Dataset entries
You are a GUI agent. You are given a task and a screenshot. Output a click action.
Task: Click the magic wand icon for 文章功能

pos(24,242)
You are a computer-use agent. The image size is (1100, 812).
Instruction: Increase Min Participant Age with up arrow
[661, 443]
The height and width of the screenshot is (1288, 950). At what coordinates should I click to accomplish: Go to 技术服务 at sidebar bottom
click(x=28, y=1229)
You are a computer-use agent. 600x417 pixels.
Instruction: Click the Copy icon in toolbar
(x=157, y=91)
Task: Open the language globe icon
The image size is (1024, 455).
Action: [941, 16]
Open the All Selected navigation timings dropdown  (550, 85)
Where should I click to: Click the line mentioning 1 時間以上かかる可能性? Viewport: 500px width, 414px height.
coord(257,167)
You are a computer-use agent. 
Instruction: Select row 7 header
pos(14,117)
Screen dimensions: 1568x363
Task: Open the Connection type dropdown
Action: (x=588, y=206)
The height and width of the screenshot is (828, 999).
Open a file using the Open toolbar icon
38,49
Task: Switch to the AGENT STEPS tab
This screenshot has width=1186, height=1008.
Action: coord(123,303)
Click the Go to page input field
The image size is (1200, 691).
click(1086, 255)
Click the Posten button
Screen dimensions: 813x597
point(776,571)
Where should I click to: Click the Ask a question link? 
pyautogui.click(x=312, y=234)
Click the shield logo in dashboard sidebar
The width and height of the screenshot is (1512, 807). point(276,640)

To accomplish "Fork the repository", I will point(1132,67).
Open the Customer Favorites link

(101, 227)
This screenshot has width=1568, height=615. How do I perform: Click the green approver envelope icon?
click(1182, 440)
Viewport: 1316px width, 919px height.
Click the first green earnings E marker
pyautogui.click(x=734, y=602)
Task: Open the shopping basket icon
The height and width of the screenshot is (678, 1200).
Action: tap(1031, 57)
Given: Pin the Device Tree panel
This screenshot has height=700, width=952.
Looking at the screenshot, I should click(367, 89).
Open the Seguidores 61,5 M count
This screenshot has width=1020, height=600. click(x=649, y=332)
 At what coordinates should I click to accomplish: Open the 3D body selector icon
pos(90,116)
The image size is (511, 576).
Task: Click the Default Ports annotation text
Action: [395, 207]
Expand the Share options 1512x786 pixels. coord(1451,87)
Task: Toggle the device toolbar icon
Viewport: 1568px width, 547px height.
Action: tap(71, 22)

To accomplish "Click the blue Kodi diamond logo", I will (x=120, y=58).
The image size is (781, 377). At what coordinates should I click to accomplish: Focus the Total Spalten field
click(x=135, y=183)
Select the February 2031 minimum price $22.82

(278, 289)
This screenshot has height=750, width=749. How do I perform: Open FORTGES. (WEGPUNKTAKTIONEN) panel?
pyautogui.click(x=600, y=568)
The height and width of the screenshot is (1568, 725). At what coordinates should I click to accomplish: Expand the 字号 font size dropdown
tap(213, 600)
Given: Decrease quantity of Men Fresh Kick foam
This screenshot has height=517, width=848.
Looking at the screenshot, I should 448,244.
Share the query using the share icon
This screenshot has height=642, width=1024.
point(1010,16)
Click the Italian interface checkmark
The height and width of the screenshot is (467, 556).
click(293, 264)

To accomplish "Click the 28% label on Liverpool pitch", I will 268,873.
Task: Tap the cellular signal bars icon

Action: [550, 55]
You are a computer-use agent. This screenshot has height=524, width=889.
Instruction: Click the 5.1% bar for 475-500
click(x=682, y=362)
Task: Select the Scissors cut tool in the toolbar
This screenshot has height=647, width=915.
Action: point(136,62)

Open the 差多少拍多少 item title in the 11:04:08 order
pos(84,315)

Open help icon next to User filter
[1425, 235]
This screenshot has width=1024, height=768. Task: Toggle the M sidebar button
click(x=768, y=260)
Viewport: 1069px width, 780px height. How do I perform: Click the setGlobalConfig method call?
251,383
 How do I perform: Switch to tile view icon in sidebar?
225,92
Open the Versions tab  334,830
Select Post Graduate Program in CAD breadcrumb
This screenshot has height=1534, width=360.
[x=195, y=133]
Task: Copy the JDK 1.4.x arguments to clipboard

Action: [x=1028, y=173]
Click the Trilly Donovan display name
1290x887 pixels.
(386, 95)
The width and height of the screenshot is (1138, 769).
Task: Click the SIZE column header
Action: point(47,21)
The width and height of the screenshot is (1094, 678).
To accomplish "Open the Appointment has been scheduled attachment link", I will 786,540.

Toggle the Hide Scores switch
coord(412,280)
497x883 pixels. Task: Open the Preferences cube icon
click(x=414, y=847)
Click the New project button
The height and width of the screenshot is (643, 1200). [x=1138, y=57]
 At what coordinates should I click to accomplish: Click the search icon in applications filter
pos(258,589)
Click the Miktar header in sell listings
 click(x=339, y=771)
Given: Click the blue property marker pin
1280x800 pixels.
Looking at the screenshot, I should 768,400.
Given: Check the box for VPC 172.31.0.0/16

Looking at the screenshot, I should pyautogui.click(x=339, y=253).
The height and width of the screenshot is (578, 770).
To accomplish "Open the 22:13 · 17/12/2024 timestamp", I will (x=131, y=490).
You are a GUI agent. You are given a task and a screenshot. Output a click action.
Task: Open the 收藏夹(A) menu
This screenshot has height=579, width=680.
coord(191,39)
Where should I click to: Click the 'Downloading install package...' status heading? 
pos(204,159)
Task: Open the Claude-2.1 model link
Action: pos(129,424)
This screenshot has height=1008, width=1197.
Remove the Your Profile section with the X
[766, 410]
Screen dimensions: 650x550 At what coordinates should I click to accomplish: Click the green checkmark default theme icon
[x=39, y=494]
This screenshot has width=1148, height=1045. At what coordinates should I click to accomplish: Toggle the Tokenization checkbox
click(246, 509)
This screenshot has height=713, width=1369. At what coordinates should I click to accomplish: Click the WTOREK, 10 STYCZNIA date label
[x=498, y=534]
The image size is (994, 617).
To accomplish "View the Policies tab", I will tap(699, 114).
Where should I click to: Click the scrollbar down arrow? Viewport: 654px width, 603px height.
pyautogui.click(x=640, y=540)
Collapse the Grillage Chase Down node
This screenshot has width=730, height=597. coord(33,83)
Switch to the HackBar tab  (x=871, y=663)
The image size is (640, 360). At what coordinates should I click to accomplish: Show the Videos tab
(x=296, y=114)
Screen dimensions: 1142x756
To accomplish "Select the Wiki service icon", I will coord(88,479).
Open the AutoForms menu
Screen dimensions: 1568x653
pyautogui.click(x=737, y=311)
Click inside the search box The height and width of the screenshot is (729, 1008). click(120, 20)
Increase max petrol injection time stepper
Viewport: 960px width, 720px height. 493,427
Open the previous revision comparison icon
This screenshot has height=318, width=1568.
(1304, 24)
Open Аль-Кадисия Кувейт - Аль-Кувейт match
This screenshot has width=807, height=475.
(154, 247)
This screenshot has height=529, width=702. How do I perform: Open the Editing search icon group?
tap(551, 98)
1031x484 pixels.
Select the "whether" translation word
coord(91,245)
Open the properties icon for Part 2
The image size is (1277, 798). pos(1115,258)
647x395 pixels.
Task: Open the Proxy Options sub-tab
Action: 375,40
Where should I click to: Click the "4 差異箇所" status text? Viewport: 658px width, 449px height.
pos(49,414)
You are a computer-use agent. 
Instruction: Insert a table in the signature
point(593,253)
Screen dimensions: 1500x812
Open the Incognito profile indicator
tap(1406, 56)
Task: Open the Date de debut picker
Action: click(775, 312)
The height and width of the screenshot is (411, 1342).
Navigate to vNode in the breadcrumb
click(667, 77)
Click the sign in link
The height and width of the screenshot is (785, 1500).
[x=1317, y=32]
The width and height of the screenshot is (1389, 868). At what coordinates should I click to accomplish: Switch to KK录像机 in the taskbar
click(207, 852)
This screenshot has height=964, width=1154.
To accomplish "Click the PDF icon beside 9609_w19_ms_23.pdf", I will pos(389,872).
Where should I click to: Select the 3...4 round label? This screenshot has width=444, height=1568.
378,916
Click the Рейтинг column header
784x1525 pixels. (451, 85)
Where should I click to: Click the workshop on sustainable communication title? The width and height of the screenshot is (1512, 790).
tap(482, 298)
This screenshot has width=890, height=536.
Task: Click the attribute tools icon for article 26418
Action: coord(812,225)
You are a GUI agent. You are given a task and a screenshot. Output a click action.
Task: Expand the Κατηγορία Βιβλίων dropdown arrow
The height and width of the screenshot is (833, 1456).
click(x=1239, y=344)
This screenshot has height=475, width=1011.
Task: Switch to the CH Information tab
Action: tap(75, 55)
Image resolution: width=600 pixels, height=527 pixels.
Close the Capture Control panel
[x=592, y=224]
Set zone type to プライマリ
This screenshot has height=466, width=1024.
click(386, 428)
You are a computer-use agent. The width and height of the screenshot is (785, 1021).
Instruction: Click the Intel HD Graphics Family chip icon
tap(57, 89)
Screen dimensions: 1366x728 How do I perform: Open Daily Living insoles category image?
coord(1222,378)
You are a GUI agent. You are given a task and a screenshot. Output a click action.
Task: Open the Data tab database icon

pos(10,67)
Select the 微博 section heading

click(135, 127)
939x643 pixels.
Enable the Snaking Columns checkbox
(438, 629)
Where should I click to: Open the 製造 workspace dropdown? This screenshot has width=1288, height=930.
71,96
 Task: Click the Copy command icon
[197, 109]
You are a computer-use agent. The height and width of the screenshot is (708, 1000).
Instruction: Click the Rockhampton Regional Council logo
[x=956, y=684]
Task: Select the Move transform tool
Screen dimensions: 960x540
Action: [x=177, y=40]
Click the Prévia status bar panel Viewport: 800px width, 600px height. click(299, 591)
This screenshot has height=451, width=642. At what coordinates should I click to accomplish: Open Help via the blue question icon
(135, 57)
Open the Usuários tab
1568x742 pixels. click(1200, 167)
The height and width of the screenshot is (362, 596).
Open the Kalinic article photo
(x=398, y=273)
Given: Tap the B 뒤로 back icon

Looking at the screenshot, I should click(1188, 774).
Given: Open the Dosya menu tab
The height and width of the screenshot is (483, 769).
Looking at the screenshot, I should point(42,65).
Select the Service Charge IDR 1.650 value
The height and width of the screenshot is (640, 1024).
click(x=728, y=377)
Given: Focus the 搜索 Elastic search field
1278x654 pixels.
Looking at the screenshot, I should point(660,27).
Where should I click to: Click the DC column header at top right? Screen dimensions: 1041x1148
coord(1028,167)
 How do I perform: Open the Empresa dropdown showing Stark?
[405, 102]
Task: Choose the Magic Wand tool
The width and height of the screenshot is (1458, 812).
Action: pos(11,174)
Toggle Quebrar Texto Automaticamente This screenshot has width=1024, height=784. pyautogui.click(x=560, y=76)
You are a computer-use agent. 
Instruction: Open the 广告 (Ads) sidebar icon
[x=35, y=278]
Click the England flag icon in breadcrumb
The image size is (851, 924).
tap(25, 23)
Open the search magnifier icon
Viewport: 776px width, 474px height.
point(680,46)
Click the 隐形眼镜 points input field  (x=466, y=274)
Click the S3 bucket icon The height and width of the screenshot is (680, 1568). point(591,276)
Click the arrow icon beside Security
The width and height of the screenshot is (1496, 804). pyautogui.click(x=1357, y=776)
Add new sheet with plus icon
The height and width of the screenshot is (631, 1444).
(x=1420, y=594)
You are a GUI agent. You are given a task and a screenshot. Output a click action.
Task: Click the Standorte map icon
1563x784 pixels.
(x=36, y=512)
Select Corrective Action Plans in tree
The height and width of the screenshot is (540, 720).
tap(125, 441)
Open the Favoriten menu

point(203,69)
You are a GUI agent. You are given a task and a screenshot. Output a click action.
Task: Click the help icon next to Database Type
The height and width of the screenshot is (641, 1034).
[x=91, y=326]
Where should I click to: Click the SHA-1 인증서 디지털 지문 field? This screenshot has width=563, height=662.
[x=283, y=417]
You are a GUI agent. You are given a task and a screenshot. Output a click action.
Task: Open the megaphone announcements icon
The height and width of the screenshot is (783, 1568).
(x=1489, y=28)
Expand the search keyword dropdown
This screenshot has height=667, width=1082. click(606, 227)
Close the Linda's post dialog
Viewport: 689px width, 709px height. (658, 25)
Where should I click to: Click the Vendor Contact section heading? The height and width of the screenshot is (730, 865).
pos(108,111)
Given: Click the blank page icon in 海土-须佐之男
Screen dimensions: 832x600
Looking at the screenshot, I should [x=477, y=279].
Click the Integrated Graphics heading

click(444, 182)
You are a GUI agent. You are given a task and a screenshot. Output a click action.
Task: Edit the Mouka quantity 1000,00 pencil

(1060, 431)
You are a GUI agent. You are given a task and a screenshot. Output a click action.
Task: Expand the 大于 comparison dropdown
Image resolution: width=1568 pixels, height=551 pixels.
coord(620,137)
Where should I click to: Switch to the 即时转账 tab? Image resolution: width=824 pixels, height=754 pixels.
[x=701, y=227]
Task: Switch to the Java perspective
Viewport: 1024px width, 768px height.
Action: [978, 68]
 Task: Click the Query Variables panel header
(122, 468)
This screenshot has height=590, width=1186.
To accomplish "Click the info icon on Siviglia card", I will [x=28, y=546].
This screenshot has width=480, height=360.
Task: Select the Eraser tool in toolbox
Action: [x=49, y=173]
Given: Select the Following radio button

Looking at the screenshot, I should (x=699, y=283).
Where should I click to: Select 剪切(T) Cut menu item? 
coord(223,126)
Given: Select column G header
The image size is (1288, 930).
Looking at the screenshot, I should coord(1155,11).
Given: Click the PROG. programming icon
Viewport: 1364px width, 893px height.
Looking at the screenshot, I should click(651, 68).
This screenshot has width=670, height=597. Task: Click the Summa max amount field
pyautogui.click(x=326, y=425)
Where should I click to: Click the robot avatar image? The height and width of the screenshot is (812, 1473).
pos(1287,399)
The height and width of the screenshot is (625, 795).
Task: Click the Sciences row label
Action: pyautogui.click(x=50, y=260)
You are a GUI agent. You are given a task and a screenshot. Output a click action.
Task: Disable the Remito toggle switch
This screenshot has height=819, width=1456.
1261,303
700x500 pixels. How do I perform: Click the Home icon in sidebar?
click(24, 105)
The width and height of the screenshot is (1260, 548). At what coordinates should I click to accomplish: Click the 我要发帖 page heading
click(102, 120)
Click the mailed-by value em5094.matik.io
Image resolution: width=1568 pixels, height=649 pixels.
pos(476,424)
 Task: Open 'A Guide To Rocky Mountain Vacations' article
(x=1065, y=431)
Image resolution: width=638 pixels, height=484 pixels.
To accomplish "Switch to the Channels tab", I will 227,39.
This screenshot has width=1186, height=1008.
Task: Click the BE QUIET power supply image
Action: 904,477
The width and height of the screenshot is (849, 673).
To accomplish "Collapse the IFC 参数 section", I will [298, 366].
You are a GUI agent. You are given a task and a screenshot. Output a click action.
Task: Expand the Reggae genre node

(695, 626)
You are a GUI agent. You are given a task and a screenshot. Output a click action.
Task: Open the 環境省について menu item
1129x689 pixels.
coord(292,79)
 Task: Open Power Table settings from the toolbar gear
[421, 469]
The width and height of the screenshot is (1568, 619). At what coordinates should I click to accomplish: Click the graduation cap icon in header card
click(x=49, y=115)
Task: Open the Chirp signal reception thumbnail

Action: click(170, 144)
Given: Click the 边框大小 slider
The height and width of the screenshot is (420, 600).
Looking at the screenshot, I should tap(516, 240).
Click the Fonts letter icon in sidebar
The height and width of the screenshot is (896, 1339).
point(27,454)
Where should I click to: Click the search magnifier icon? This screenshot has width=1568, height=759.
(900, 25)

## What the task requires
Beginning with the first line of the entries, repeat each line exactly until you have reproduced the one containing "Task: Open the language globe icon", and add nothing further.

## Solution for this problem
You are a GUI agent. You are given a task and a screenshot. Output a click action.
Task: Click the magic wand icon for 文章功能

pos(24,242)
You are a computer-use agent. The image size is (1100, 812).
Instruction: Increase Min Participant Age with up arrow
[661, 443]
The height and width of the screenshot is (1288, 950). At what coordinates should I click to accomplish: Go to 技术服务 at sidebar bottom
click(x=28, y=1229)
You are a computer-use agent. 600x417 pixels.
Instruction: Click the Copy icon in toolbar
(x=157, y=91)
Task: Open the language globe icon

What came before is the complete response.